Activity
Please copy each line of the records below that holds the word "Jamie".

Source material
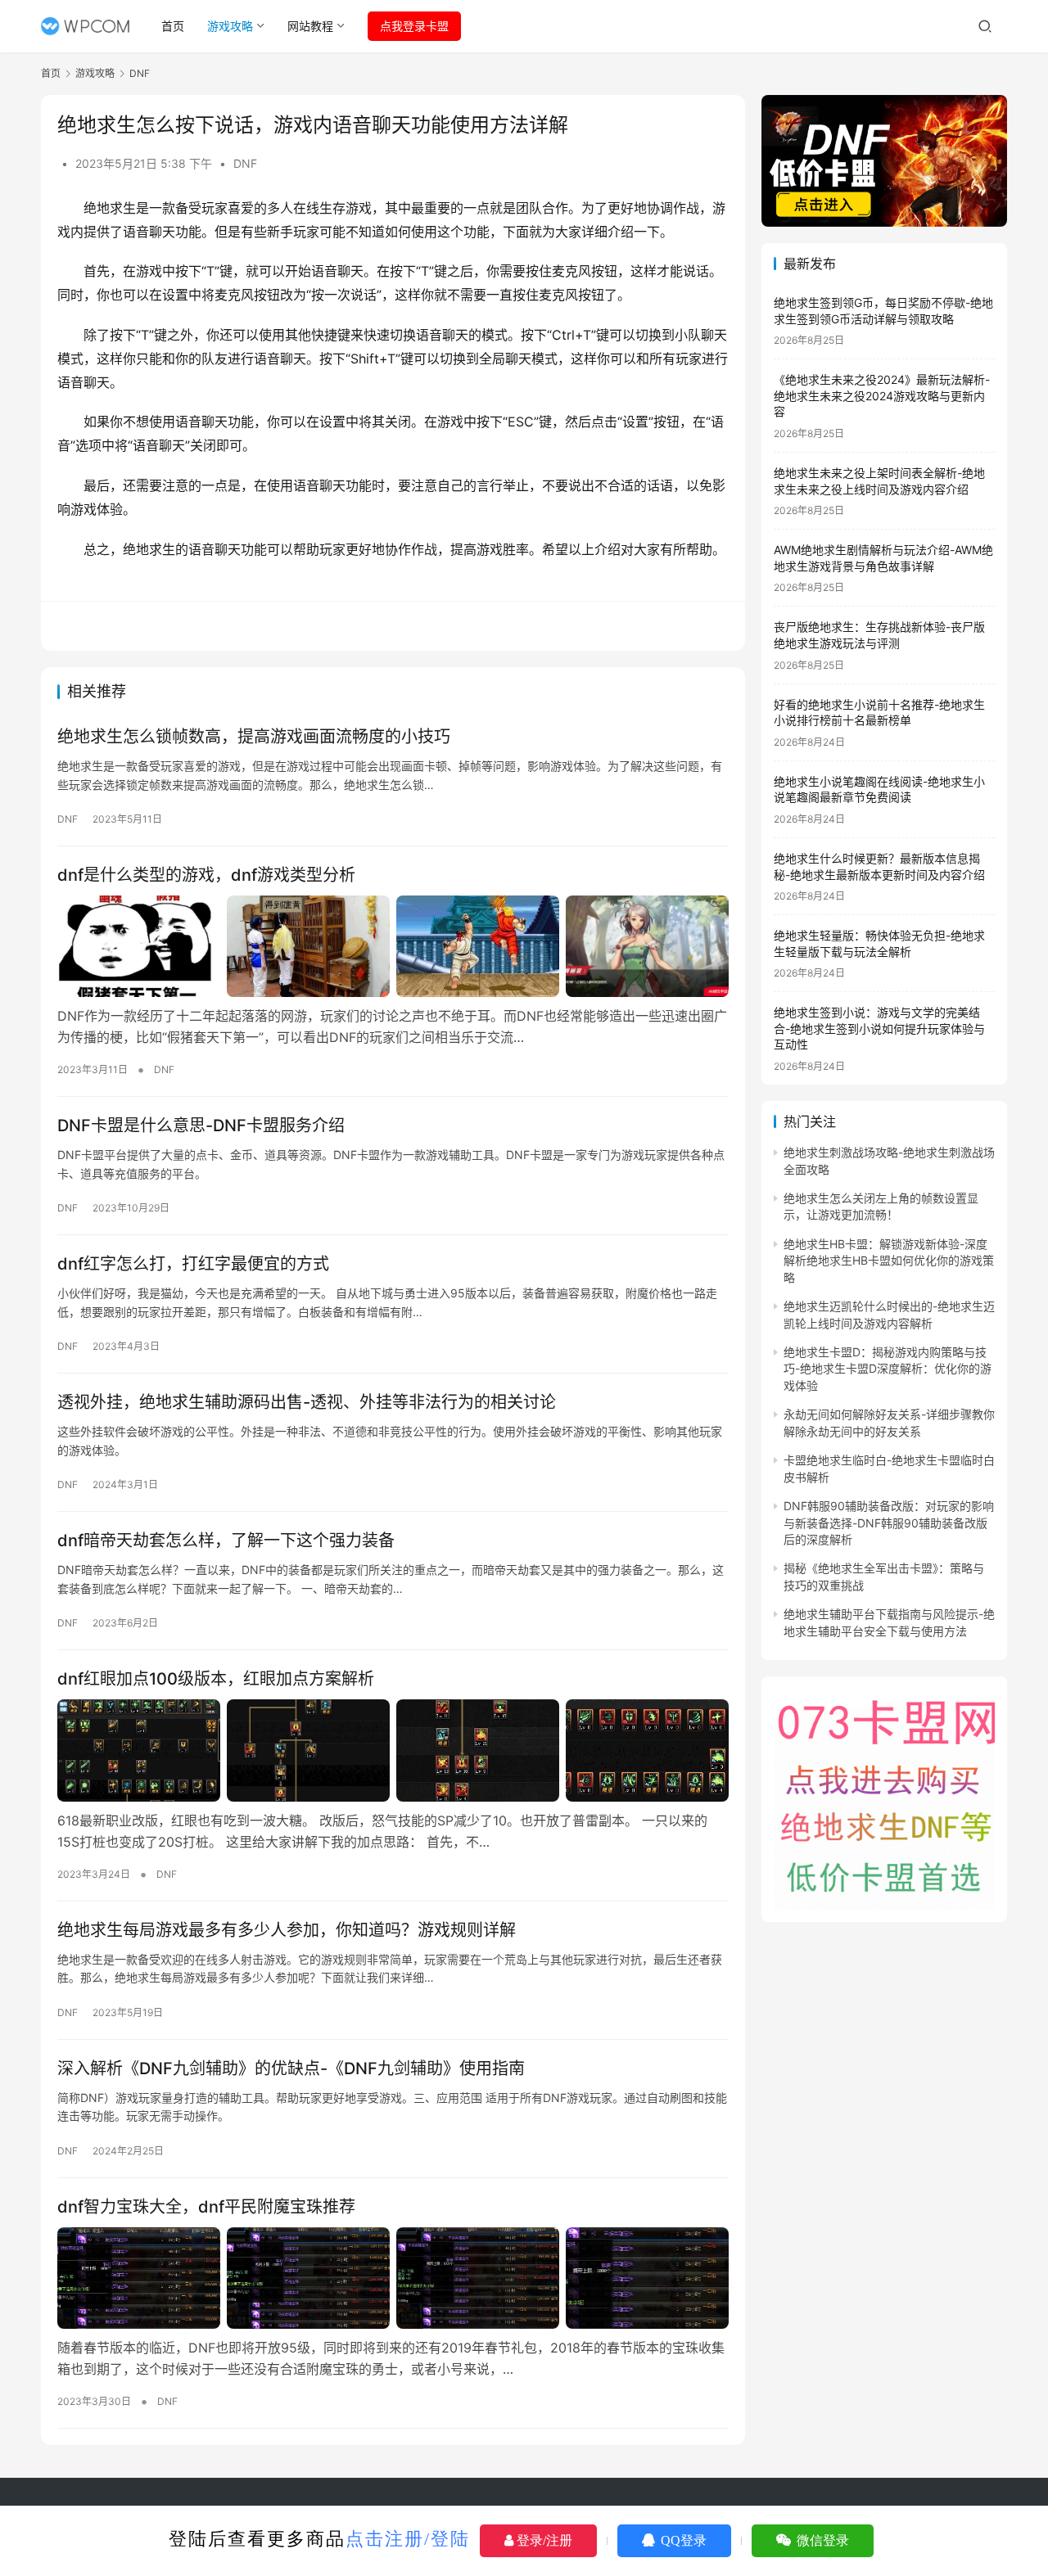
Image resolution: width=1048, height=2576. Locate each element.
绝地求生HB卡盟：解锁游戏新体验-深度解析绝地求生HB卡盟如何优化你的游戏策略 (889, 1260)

* * *

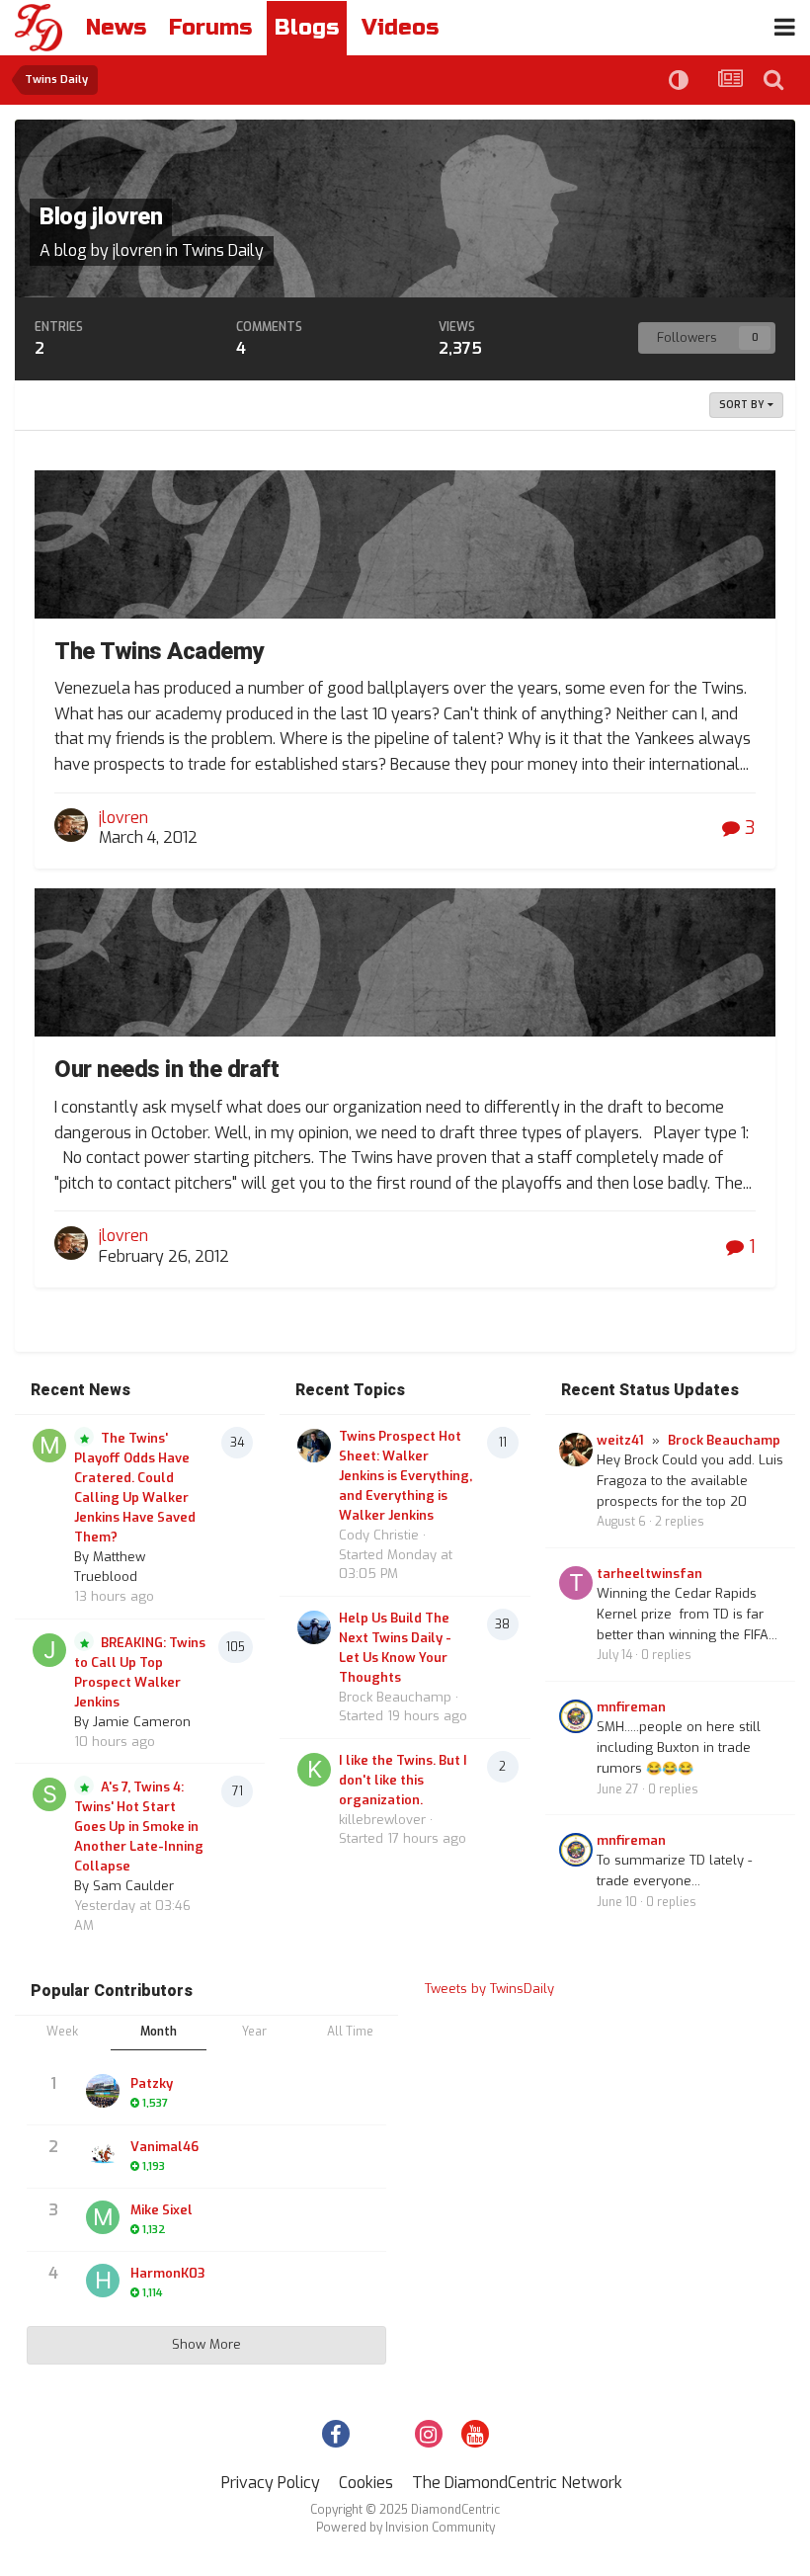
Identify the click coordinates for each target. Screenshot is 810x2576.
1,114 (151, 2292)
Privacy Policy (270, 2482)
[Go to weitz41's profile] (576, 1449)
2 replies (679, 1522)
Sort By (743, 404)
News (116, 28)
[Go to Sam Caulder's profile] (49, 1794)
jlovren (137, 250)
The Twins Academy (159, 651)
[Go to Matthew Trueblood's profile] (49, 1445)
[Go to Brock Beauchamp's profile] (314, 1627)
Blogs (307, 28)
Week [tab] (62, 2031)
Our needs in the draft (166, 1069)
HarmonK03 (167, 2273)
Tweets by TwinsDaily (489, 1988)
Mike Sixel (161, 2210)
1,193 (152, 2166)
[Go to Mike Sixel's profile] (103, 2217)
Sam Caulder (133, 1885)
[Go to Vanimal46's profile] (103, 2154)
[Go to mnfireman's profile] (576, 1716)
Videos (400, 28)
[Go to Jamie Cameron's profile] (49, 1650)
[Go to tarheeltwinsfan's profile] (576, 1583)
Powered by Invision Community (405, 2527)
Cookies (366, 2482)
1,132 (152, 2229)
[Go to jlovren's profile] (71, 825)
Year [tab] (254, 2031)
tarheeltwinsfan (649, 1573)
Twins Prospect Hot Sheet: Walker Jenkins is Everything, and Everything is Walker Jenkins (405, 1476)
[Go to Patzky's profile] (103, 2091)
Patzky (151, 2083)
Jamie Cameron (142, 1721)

Exercise response
[Go to Jamie Cameron's profile] (49, 1650)
Jamie Cameron (142, 1721)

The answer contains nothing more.